Training a Neural Network to Perform Speech Recognition from Camera Movement
Unlike the AccEar research, which basically trained a GAN to try to recreate the full signal from the low frequency signal, and then tested whether people could understand the reconstructed signal, the Side Eye team trained a transformer neural network called HuBERT (Hidden-unit Bidirectional Encoder Representation from Transformers) to try to perform limited-vocabulary speech recognition from the sampled signal directly. This had limited success – Side Eye can recognize spoken numbers correctly between 30% and 70% of the time, depending on how loud the speaker was. With just numbers, it is a limited vocabulary with less accuracy than the AccEar team had.
Given that the Side Eye team estimates their sampling rate is roughly equivalent to 600 samples per second, and AccEar maxed out around 500 samples per second, you might have expected Side Eye to be more successful. If I had to speculate about why, I would guess that the AccEar team had a smarter post-processing setup: they attempted to regenerate the audio from the signal rather than try to train a machine learning system to recognize the speech itself. It seems possible that the input process from Side Eye, combined with the signal regeneration techniques from AccEar, could result in unlimited vocabulary speech recognition at higher rates that even AccEar achieved because of the higher sampling frequency. This approach is suggested as a future research direction by the Side Eye team as well.

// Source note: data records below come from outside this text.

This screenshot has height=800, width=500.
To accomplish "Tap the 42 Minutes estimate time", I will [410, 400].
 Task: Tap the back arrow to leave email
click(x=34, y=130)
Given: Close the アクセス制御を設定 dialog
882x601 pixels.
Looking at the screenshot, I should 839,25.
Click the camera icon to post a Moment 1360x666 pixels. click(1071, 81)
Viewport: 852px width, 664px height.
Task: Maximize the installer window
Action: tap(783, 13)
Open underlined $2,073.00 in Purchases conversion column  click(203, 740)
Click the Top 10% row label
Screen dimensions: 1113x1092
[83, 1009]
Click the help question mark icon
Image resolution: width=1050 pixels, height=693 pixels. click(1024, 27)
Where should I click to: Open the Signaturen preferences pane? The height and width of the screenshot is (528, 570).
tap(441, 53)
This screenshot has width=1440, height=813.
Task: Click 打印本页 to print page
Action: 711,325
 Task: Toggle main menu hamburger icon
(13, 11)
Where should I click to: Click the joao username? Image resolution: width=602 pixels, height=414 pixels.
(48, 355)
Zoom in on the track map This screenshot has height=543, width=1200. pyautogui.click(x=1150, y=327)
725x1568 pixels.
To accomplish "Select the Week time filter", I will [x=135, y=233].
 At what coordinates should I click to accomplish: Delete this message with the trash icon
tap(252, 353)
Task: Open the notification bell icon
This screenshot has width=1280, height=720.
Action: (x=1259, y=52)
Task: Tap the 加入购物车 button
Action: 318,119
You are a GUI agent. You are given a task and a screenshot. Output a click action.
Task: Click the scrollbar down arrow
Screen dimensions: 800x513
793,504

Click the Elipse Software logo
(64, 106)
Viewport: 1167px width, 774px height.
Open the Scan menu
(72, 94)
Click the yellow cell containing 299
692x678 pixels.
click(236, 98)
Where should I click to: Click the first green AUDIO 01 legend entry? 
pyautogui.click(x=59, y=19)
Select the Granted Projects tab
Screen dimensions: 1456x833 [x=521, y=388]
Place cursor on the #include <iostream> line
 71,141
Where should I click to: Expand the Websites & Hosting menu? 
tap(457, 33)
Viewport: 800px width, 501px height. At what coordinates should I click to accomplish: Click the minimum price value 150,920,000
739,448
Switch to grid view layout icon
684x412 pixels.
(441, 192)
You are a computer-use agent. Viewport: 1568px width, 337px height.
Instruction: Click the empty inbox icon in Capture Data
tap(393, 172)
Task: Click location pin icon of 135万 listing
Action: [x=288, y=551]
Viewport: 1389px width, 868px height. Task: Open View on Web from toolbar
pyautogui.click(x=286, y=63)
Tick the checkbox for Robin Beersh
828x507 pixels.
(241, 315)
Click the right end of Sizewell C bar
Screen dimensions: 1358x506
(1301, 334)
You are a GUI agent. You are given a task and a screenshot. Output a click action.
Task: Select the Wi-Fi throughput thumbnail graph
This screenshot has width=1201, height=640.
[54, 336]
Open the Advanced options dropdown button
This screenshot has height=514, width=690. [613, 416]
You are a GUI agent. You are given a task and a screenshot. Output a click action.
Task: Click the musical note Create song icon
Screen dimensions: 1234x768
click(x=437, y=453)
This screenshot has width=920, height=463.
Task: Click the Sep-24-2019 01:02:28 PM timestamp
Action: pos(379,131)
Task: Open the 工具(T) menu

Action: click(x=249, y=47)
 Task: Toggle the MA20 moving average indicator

The Importance of Smartphone Microphone Attack Studies
Disrupting the Side Eye attack is challenging, and will require changes to both the video sensors and the lenses. Instead of video sensors that capture a row of light at a time, manufacturers will need to find sensors that capture the entire image simultaneously, known as a global CMOS sensor. Alternately, they might randomize the order in which they capture rows.
Fixing the information leakage from lens assemblies is more difficult, but the best option is probably to put the lens assemblies in a mechanically isolated compartment that does not vibrate with the rest of the phone.
One area I would like to see explored further in the video-to-speech eavesdropping space is whether you can improve the sample rate by using more cameras. Recent Apple smartphones have three cameras on the front and one facing the user, and it is possible to sample all of them at the same time. If they each have distinct responses to structurally-conducted audio signals, it might be possible to improve the effective sample rate by combining the information received from each video stream.
The two papers reviewed here show how smartphone apps can be used to eavesdrop on speech even when they do not have access to the microphone on the device. Both methods have significant limitations for how they can be used – one only works when the audio is played on the phone’s speaker, the other only works by capturing video while the phone is on the same surface as a speaker playing the voice. However, both end up being quite unexpected ways for mobile devices to be used for eavesdropping.
The creativity and technical sophistication coming out of the academic community in this space makes it clear that highly sensitive speech does not belong anywhere near a smartphone. Until the vendors get their sensors under control (if they ever do), there will be multiple modes that an attacker with access to a phone can use to spy on nearby conversations, and users having high consequence conversations should isolate their smartphones accordingly.